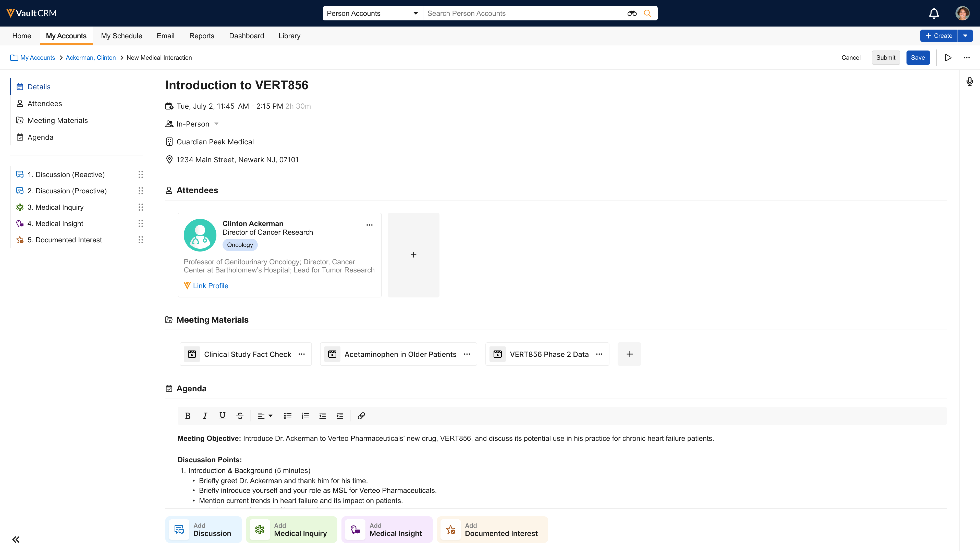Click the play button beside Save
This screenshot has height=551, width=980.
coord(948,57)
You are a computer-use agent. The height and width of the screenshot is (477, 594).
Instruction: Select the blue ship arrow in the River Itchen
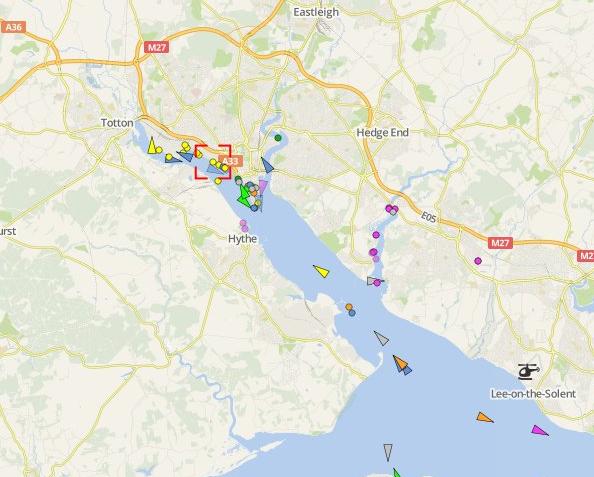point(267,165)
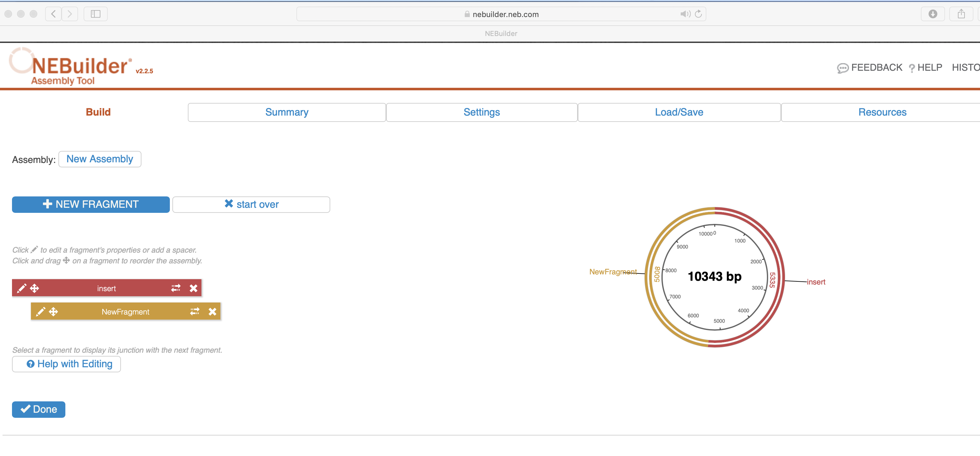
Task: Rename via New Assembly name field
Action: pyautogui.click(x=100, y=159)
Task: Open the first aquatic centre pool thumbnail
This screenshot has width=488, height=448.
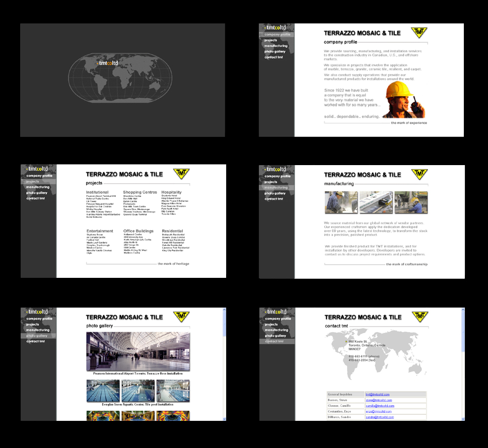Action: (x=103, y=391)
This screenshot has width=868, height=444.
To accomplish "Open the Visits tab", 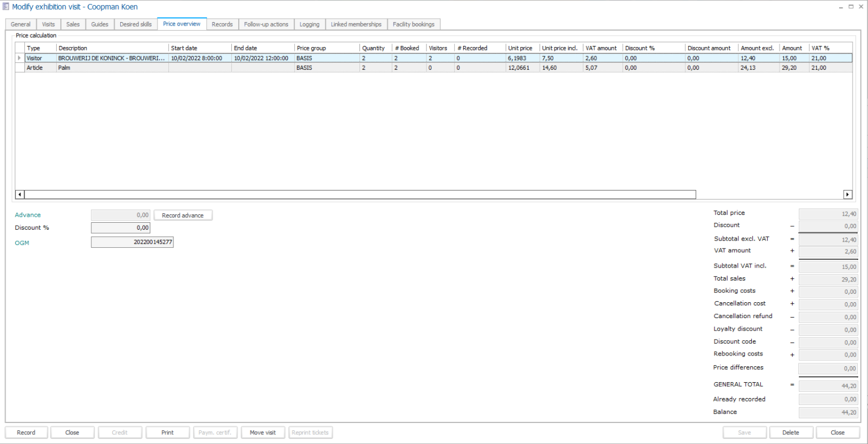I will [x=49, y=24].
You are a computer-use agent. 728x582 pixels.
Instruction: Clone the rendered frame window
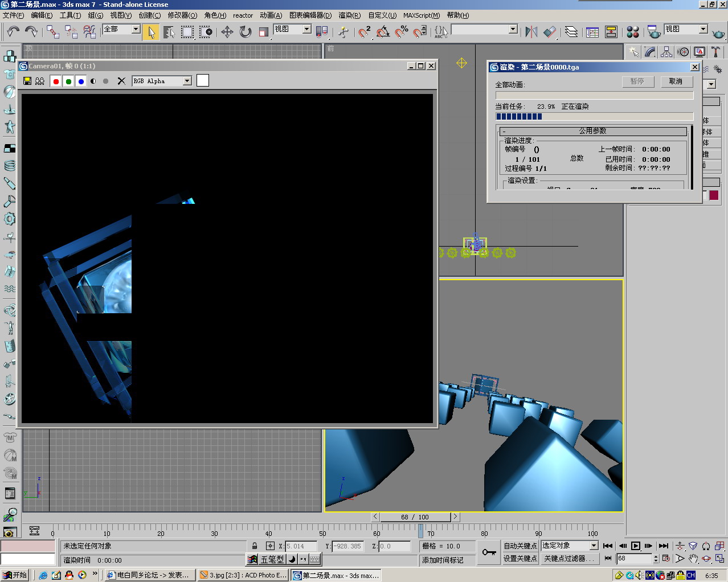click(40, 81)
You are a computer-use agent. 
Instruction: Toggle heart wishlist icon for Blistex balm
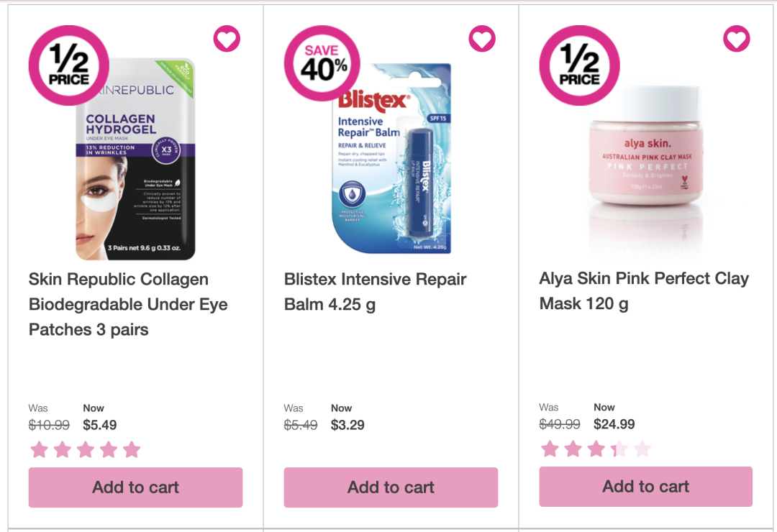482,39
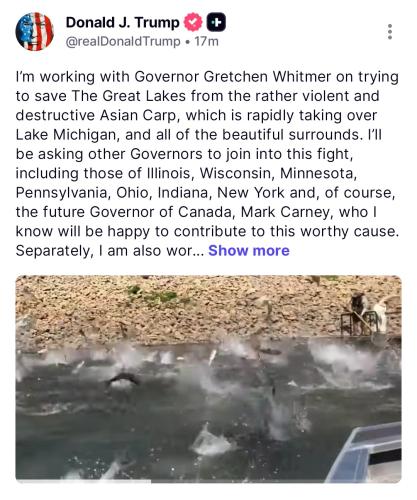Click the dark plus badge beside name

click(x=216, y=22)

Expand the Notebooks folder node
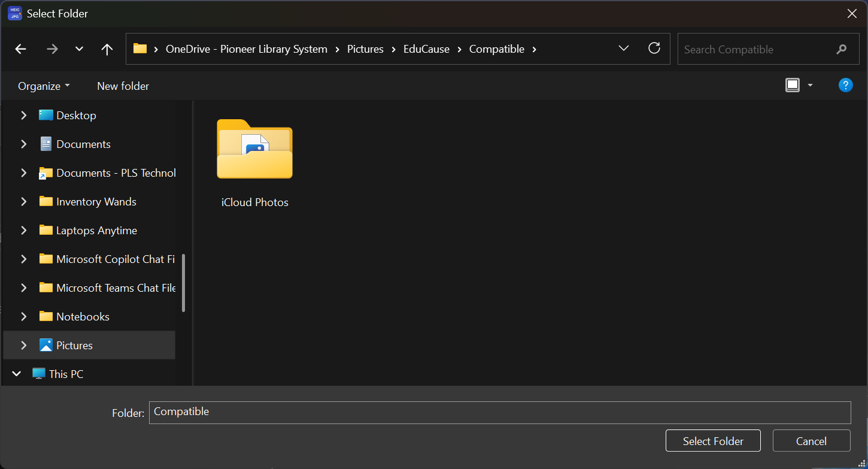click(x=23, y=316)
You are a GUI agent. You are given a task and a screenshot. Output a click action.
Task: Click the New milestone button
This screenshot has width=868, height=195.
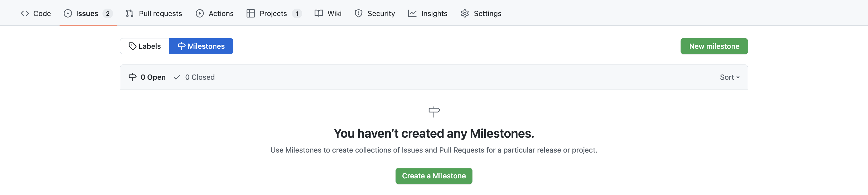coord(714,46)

· · ·

_EXERCISE DETAILS_.
Give the number of lines in the listing above that contain the string "Instruction". Reply with the number alone.

_THE RESULT_.
3